Une transformation controversée

À ses débuts, la Fesci s’affirmait comme un espace d’expression et de revendications estudiantines. Elle a joué un rôle prépondérant dans la lutte pour de meilleures conditions de vie et d’études des élèves et étudiants. Mais très vite, ce syndicat s’est mué en une entité redoutée pour ses méthodes d’action. Les négociations musclées, les luttes intestines et le racket sont devenus monnaie courante, ternissant ainsi son image. Aujourd’hui, la Fesci est plus souvent associée à des actes de violence, de meurtres, et à un climat de terreur qu’à la défense des droits étudiants.
L’assassinat de Thierry Zébié en 1991, le meurtre de Dodo Habib en 2004, et plus récemment celui de Déagoué Zigui Mars Aubin en 2024, ne sont que quelques exemples tragiques d’un long chapelet de drames qui ont entaché le parcours de ce syndicat. Ces incidents posent une question légitime : la Fesci a-t-elle encore sa place dans le système éducatif ivoirien ?
La dissolution: une solution ou un risque ?
Pour de nombreux Ivoiriens, dissoudre la Fesci apparaît comme une solution radicale, mais nécessaire pour enrayer cette spirale de violences. Toutefois, la suppression de ce syndicat pourrait avoir des conséquences imprévues. En éradiquant la Fesci sans proposer une alternative crédible, le risque est grand de voir émerger de nouvelles structures plus radicales et incontrôlables. Le syndicat, malgré ses dérives, reste un contre-pouvoir, capable de porter des revendications légitimes des étudiants. Sa dissolution pourrait laisser un vide dans le milieu syndical universitaire, un espace qui deviendrait un terreau fertile pour l’éclosion de mouvements encore plus extrémistes.

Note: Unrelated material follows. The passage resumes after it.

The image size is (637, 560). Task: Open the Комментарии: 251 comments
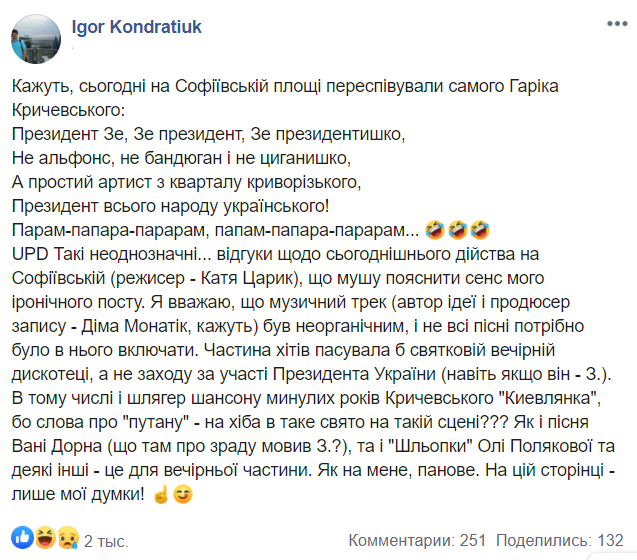coord(417,541)
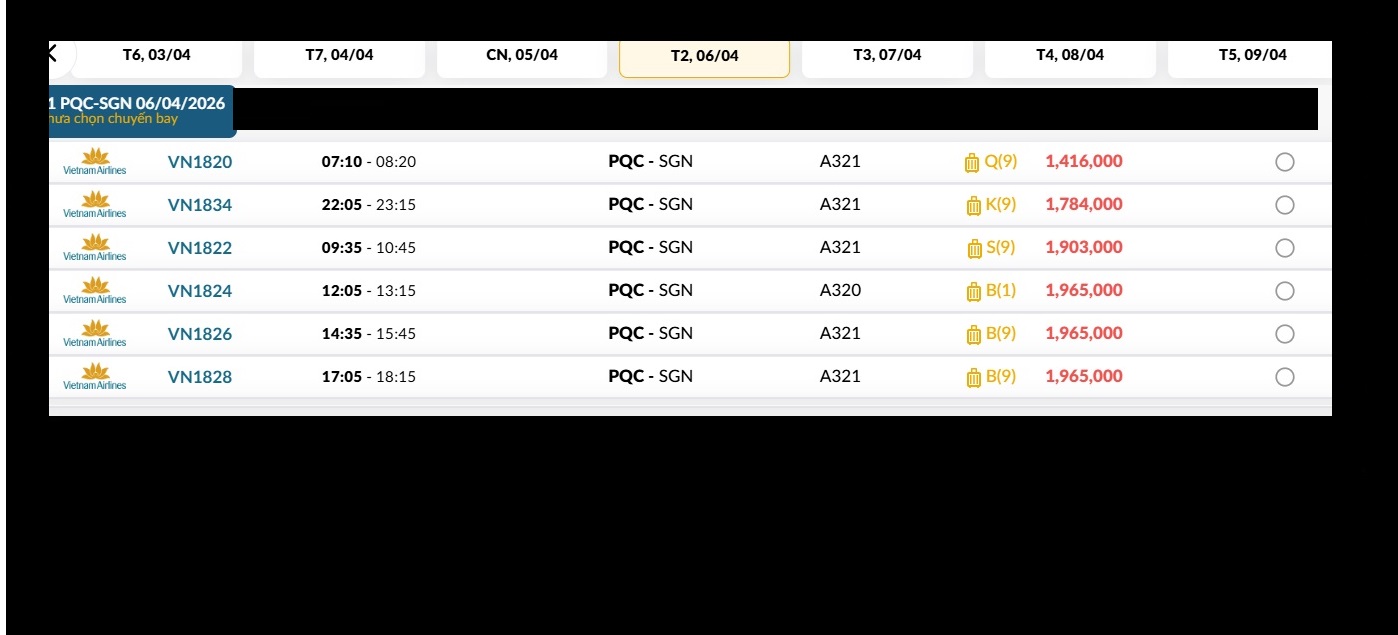
Task: Click the 1,416,000 price for VN1820
Action: (1084, 161)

Réformer pour mieux reconstruire

Le débat autour de la Fesci ne doit pas seulement se limiter à sa dissolution. Il s’agit surtout de repenser le système syndical universitaire en Côte d’Ivoire. L’État doit œuvrer à la création d’un environnement où les étudiants peuvent exprimer leurs revendications de manière pacifique et constructive. Cela implique de mettre en place une nouvelle génération de leaders syndicaux, capables de défendre les intérêts des étudiants tout en respectant les principes de non-violence et de civisme.
La dissolution de la Fesci n’a de sens que si elle s’accompagne d’une réforme en profondeur. Cette réforme doit viser à construire un espace syndical sain, démocratique et représentatif. Sans cela, toute tentative de dissolution risque de se transformer en une politique de pacification par la force, qui pourrait alimenter encore plus la défiance et la radicalisation.

La Fesci : entre légitimité et accusations

L’organisation syndicale se défend de toutes les accusations portées contre elle. Certains de ses membres, à l’instar de Nanan Eugène Djué, ancien secrétaire général de la Fesci, y voient un complot bien orchestré visant à liquider un mouvement qui refuse de plier face aux tentatives de musellement. Selon lui, les récentes tragédies et la diabolisation de la Fesci ne seraient que le fruit d’une campagne de déstabilisation, visant à discréditer ce mouvement et ses leaders.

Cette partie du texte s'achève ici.